### Work to be completed
Reproduce the following data verbatim, line by line.
>> Begin
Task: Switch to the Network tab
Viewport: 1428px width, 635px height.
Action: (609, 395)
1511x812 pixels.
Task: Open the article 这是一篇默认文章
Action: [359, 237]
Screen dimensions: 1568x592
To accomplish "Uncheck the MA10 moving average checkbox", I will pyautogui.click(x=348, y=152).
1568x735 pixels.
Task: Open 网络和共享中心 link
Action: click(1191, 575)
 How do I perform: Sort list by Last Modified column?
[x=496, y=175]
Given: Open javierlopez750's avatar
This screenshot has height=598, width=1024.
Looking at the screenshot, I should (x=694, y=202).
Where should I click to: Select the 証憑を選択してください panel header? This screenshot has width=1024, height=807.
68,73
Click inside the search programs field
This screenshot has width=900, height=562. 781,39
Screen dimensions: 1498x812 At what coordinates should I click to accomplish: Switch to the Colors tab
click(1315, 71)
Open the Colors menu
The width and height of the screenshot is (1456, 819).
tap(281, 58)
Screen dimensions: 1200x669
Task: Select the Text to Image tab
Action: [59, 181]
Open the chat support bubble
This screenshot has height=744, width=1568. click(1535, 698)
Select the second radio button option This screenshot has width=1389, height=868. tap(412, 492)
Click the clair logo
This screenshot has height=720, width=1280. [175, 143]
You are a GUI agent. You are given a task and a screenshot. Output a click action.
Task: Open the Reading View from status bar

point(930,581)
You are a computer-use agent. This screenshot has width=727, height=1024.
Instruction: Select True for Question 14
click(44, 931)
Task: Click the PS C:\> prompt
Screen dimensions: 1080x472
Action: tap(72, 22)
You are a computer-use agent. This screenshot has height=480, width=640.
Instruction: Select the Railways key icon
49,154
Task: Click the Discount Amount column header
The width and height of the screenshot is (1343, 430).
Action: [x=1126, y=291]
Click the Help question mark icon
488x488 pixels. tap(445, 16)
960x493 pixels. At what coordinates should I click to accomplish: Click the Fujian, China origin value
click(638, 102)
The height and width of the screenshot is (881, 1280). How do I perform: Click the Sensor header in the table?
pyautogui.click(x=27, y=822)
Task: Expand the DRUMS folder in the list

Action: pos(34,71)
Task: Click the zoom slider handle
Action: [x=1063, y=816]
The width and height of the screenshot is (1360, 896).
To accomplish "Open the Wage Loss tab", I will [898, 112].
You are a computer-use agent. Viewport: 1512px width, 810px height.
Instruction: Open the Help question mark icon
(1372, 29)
>> End
### Solution to this task
Task: Switch to the Network tab
Viewport: 1428px width, 635px height.
Action: (609, 395)
1511x812 pixels.
Task: Open the article 这是一篇默认文章
Action: [359, 237]
Screen dimensions: 1568x592
To accomplish "Uncheck the MA10 moving average checkbox", I will pyautogui.click(x=348, y=152).
1568x735 pixels.
Task: Open 网络和共享中心 link
Action: click(1191, 575)
 How do I perform: Sort list by Last Modified column?
[x=496, y=175]
Given: Open javierlopez750's avatar
This screenshot has height=598, width=1024.
Looking at the screenshot, I should (x=694, y=202).
Where should I click to: Select the 証憑を選択してください panel header? This screenshot has width=1024, height=807.
68,73
Click inside the search programs field
This screenshot has width=900, height=562. 781,39
Screen dimensions: 1498x812 At what coordinates should I click to accomplish: Switch to the Colors tab
click(1315, 71)
Open the Colors menu
The width and height of the screenshot is (1456, 819).
tap(281, 58)
Screen dimensions: 1200x669
Task: Select the Text to Image tab
Action: [59, 181]
Open the chat support bubble
This screenshot has height=744, width=1568. click(1535, 698)
Select the second radio button option This screenshot has width=1389, height=868. tap(412, 492)
Click the clair logo
This screenshot has height=720, width=1280. [175, 143]
You are a GUI agent. You are given a task and a screenshot. Output a click action.
Task: Open the Reading View from status bar

point(930,581)
You are a computer-use agent. This screenshot has width=727, height=1024.
Instruction: Select True for Question 14
click(44, 931)
Task: Click the PS C:\> prompt
Screen dimensions: 1080x472
Action: tap(72, 22)
You are a computer-use agent. This screenshot has height=480, width=640.
Instruction: Select the Railways key icon
49,154
Task: Click the Discount Amount column header
The width and height of the screenshot is (1343, 430).
Action: [x=1126, y=291]
Click the Help question mark icon
488x488 pixels. tap(445, 16)
960x493 pixels. At what coordinates should I click to accomplish: Click the Fujian, China origin value
click(638, 102)
The height and width of the screenshot is (881, 1280). How do I perform: Click the Sensor header in the table?
pyautogui.click(x=27, y=822)
Task: Expand the DRUMS folder in the list

Action: pos(34,71)
Task: Click the zoom slider handle
Action: [x=1063, y=816]
The width and height of the screenshot is (1360, 896).
To accomplish "Open the Wage Loss tab", I will [898, 112].
You are a computer-use agent. Viewport: 1512px width, 810px height.
Instruction: Open the Help question mark icon
(1372, 29)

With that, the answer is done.